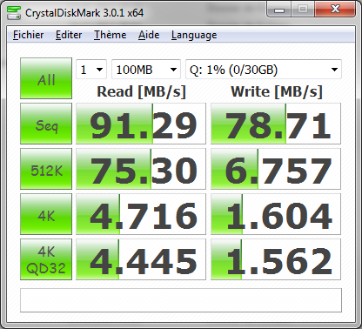The image size is (362, 329).
Task: Run the 4K random test
Action: (x=46, y=214)
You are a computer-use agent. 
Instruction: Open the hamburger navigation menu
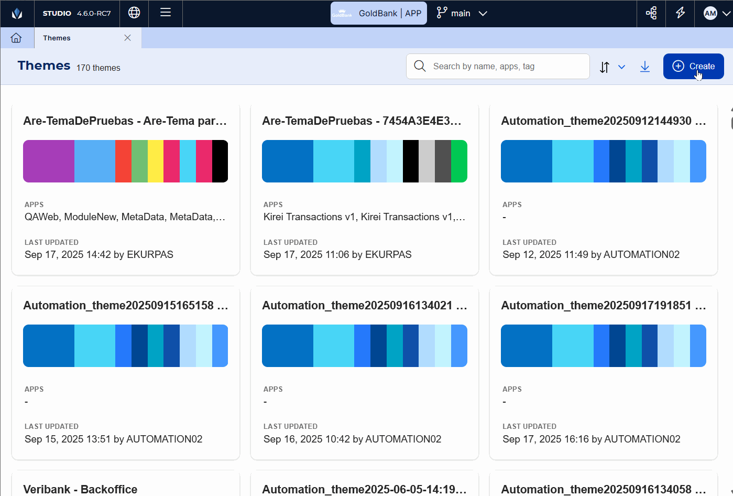(x=166, y=13)
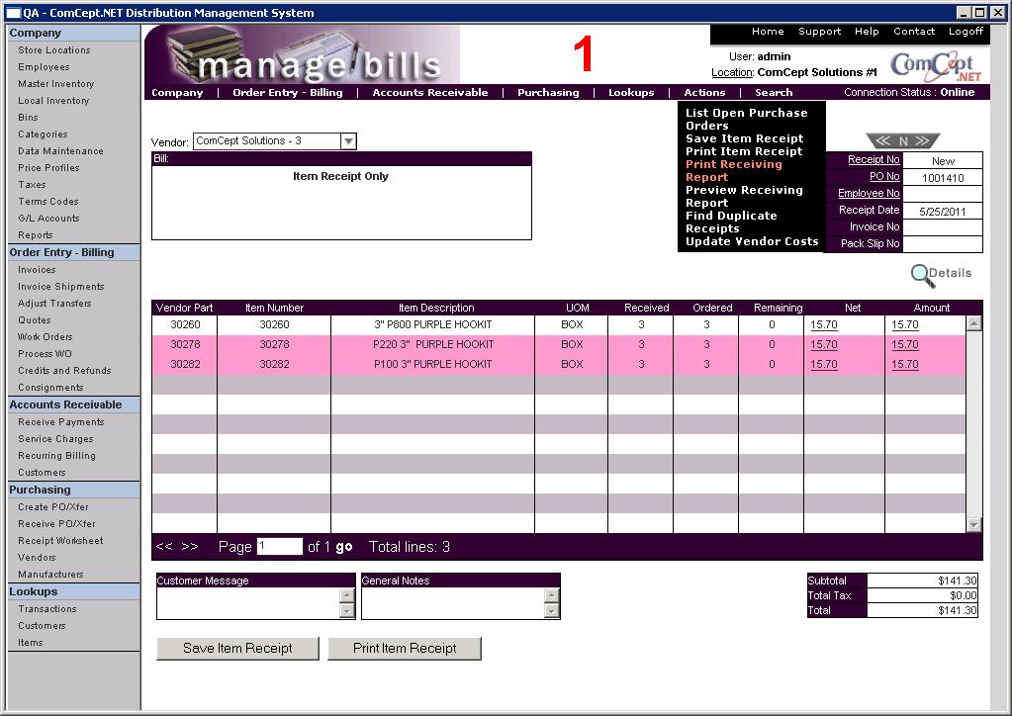The image size is (1012, 716).
Task: Click the Details magnifying glass icon
Action: point(922,275)
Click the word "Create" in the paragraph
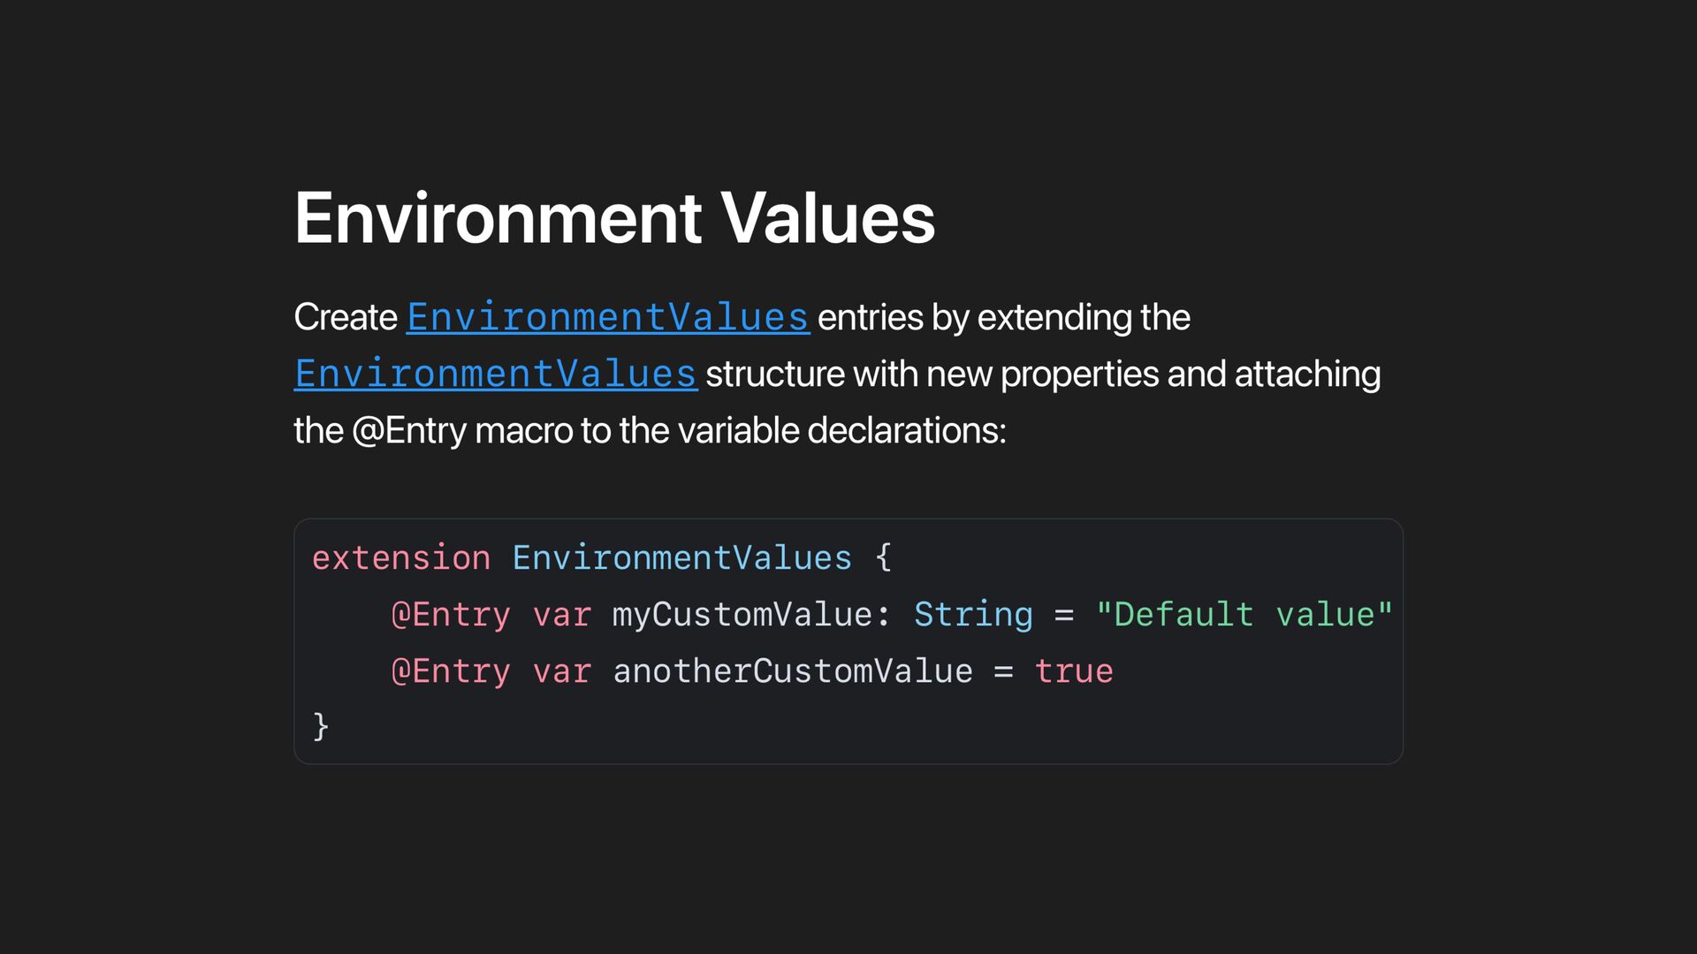 [346, 318]
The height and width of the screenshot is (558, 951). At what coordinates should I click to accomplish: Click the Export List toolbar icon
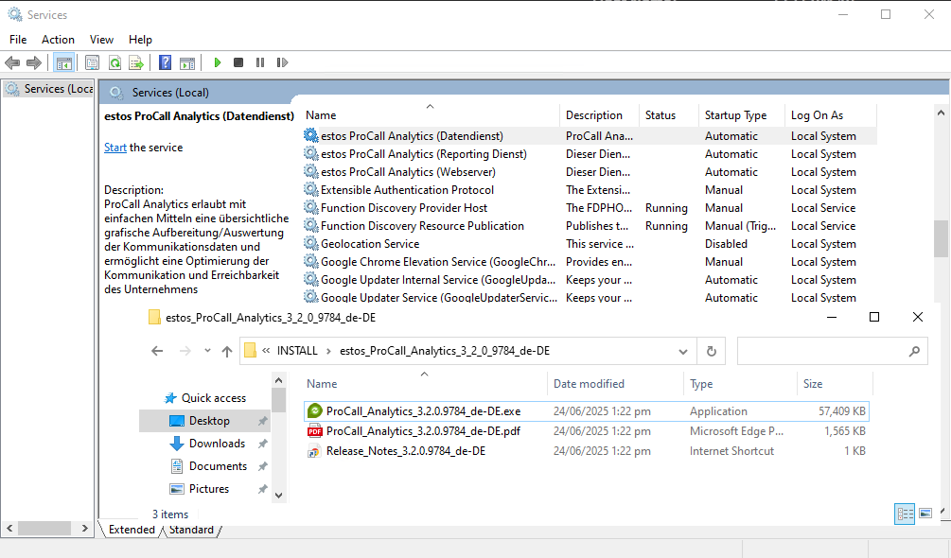click(x=136, y=62)
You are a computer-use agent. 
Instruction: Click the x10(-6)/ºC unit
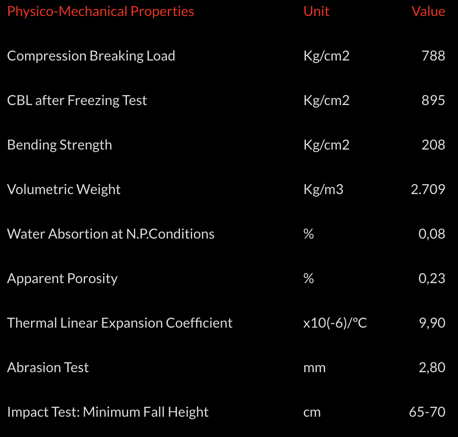[335, 323]
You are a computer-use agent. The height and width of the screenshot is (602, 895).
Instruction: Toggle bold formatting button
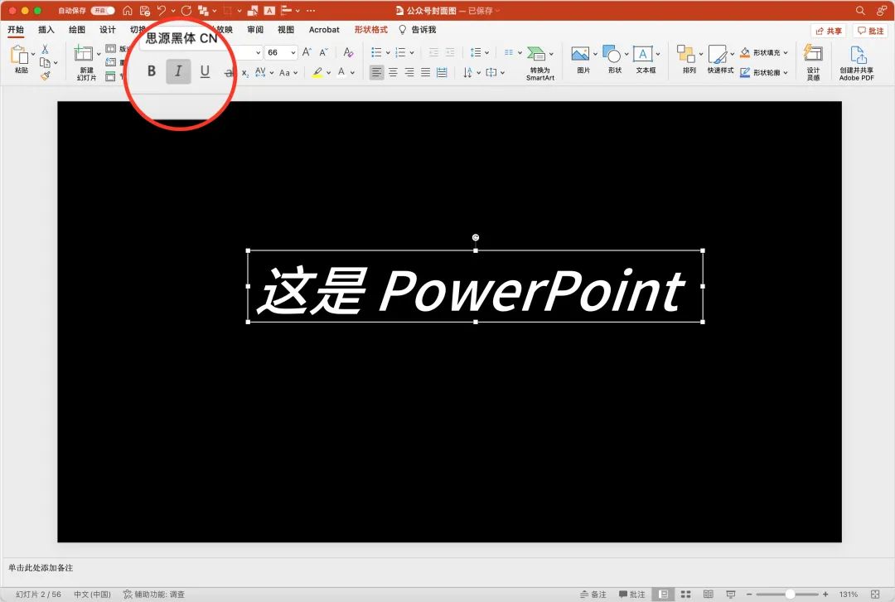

### Task goal
Give again, word for word, each line from the one holding "Instruction: Open the" through the end of the entries, and leave out any picture.

### Solution to this task
Instruction: Open the hamburger navigation menu
(x=166, y=13)
The image size is (1012, 716).
Task: Click the Details magnifying glass icon
Action: point(922,275)
Click the word "Create" in the paragraph
 [346, 318]
The height and width of the screenshot is (558, 951). At what coordinates should I click to accomplish: Click the Export List toolbar icon
click(x=136, y=62)
You are a computer-use agent. 
Instruction: Click the x10(-6)/ºC unit
[335, 323]
You are a computer-use agent. The height and width of the screenshot is (602, 895).
Instruction: Toggle bold formatting button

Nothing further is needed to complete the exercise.